● **ABOUT THIS EXERCISE**
Each of the lines below must be written out exactly as shown.

Stored records
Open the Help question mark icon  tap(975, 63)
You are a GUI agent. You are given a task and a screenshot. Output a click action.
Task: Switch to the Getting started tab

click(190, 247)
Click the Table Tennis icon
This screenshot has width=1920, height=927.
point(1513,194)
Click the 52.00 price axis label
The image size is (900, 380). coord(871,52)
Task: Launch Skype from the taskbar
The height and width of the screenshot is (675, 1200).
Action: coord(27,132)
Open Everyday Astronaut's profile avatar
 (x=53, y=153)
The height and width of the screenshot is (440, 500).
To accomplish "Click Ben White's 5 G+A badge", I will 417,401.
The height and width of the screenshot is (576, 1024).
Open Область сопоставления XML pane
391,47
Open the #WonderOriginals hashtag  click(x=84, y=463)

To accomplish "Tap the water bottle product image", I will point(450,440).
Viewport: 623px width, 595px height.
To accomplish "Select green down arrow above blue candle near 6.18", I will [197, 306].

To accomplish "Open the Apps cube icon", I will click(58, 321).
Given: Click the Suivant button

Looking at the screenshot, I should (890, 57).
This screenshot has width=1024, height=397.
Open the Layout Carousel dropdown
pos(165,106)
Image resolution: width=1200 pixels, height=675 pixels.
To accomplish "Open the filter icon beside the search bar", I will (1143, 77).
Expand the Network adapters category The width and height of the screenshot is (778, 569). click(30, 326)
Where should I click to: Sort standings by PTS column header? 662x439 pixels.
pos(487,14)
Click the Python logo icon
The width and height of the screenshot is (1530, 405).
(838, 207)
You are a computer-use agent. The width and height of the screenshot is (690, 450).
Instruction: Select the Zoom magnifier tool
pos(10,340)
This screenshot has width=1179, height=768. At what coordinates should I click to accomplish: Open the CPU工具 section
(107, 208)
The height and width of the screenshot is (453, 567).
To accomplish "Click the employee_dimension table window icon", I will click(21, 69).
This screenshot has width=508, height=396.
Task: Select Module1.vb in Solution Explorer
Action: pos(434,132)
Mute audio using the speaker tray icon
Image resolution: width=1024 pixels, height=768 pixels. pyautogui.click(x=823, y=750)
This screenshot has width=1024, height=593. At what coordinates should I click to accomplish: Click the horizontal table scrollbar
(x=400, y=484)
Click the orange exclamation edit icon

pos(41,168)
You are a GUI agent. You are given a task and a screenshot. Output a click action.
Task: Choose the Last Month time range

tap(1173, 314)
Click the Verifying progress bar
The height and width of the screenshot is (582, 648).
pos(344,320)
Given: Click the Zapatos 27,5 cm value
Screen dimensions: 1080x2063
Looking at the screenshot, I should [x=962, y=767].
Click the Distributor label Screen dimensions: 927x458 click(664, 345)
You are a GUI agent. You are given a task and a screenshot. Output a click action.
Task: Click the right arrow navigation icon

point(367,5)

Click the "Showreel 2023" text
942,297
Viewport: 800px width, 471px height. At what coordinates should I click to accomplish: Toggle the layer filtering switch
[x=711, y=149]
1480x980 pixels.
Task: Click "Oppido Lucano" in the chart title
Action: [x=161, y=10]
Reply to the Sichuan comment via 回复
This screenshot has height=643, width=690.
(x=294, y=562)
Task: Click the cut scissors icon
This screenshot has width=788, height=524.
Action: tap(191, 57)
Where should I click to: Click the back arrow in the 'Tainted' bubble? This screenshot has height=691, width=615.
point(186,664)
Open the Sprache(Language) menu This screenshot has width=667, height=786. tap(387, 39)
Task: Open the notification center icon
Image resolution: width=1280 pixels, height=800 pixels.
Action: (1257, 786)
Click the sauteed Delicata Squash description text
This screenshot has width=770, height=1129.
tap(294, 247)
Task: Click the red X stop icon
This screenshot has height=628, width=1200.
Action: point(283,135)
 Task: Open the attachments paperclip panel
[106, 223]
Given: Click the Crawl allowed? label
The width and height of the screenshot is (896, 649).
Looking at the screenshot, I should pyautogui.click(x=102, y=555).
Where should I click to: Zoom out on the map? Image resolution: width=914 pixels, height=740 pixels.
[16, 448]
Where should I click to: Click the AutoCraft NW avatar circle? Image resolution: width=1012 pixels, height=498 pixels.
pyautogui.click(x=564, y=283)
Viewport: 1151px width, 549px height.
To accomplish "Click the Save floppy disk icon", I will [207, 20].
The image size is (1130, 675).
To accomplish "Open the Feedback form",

● **EXPECTED ANSWER**
Open the Help question mark icon  tap(975, 63)
You are a GUI agent. You are given a task and a screenshot. Output a click action.
Task: Switch to the Getting started tab

click(190, 247)
Click the Table Tennis icon
This screenshot has width=1920, height=927.
point(1513,194)
Click the 52.00 price axis label
The image size is (900, 380). coord(871,52)
Task: Launch Skype from the taskbar
The height and width of the screenshot is (675, 1200).
Action: coord(27,132)
Open Everyday Astronaut's profile avatar
 (x=53, y=153)
The height and width of the screenshot is (440, 500).
To accomplish "Click Ben White's 5 G+A badge", I will 417,401.
The height and width of the screenshot is (576, 1024).
Open Область сопоставления XML pane
391,47
Open the #WonderOriginals hashtag  click(x=84, y=463)

To accomplish "Tap the water bottle product image", I will point(450,440).
Viewport: 623px width, 595px height.
To accomplish "Select green down arrow above blue candle near 6.18", I will [197, 306].

To accomplish "Open the Apps cube icon", I will click(58, 321).
Given: Click the Suivant button

Looking at the screenshot, I should (890, 57).
This screenshot has width=1024, height=397.
Open the Layout Carousel dropdown
pos(165,106)
Image resolution: width=1200 pixels, height=675 pixels.
To accomplish "Open the filter icon beside the search bar", I will (1143, 77).
Expand the Network adapters category The width and height of the screenshot is (778, 569). click(30, 326)
Where should I click to: Sort standings by PTS column header? 662x439 pixels.
pos(487,14)
Click the Python logo icon
The width and height of the screenshot is (1530, 405).
(838, 207)
You are a computer-use agent. The width and height of the screenshot is (690, 450).
Instruction: Select the Zoom magnifier tool
pos(10,340)
This screenshot has width=1179, height=768. At what coordinates should I click to accomplish: Open the CPU工具 section
(107, 208)
The height and width of the screenshot is (453, 567).
To accomplish "Click the employee_dimension table window icon", I will click(21, 69).
This screenshot has width=508, height=396.
Task: Select Module1.vb in Solution Explorer
Action: pos(434,132)
Mute audio using the speaker tray icon
Image resolution: width=1024 pixels, height=768 pixels. pyautogui.click(x=823, y=750)
This screenshot has width=1024, height=593. At what coordinates should I click to accomplish: Click the horizontal table scrollbar
(x=400, y=484)
Click the orange exclamation edit icon

pos(41,168)
You are a GUI agent. You are given a task and a screenshot. Output a click action.
Task: Choose the Last Month time range

tap(1173, 314)
Click the Verifying progress bar
The height and width of the screenshot is (582, 648).
pos(344,320)
Given: Click the Zapatos 27,5 cm value
Screen dimensions: 1080x2063
Looking at the screenshot, I should [x=962, y=767].
Click the Distributor label Screen dimensions: 927x458 click(664, 345)
You are a GUI agent. You are given a task and a screenshot. Output a click action.
Task: Click the right arrow navigation icon

point(367,5)

Click the "Showreel 2023" text
942,297
Viewport: 800px width, 471px height. At what coordinates should I click to accomplish: Toggle the layer filtering switch
[x=711, y=149]
1480x980 pixels.
Task: Click "Oppido Lucano" in the chart title
Action: [x=161, y=10]
Reply to the Sichuan comment via 回复
This screenshot has height=643, width=690.
(x=294, y=562)
Task: Click the cut scissors icon
This screenshot has width=788, height=524.
Action: tap(191, 57)
Where should I click to: Click the back arrow in the 'Tainted' bubble? This screenshot has height=691, width=615.
point(186,664)
Open the Sprache(Language) menu This screenshot has width=667, height=786. tap(387, 39)
Task: Open the notification center icon
Image resolution: width=1280 pixels, height=800 pixels.
Action: (1257, 786)
Click the sauteed Delicata Squash description text
This screenshot has width=770, height=1129.
tap(294, 247)
Task: Click the red X stop icon
This screenshot has height=628, width=1200.
Action: point(283,135)
 Task: Open the attachments paperclip panel
[106, 223]
Given: Click the Crawl allowed? label
The width and height of the screenshot is (896, 649).
Looking at the screenshot, I should pyautogui.click(x=102, y=555).
Where should I click to: Zoom out on the map? Image resolution: width=914 pixels, height=740 pixels.
[16, 448]
Where should I click to: Click the AutoCraft NW avatar circle? Image resolution: width=1012 pixels, height=498 pixels.
pyautogui.click(x=564, y=283)
Viewport: 1151px width, 549px height.
To accomplish "Click the Save floppy disk icon", I will [207, 20].
The image size is (1130, 675).
To accomplish "Open the Feedback form",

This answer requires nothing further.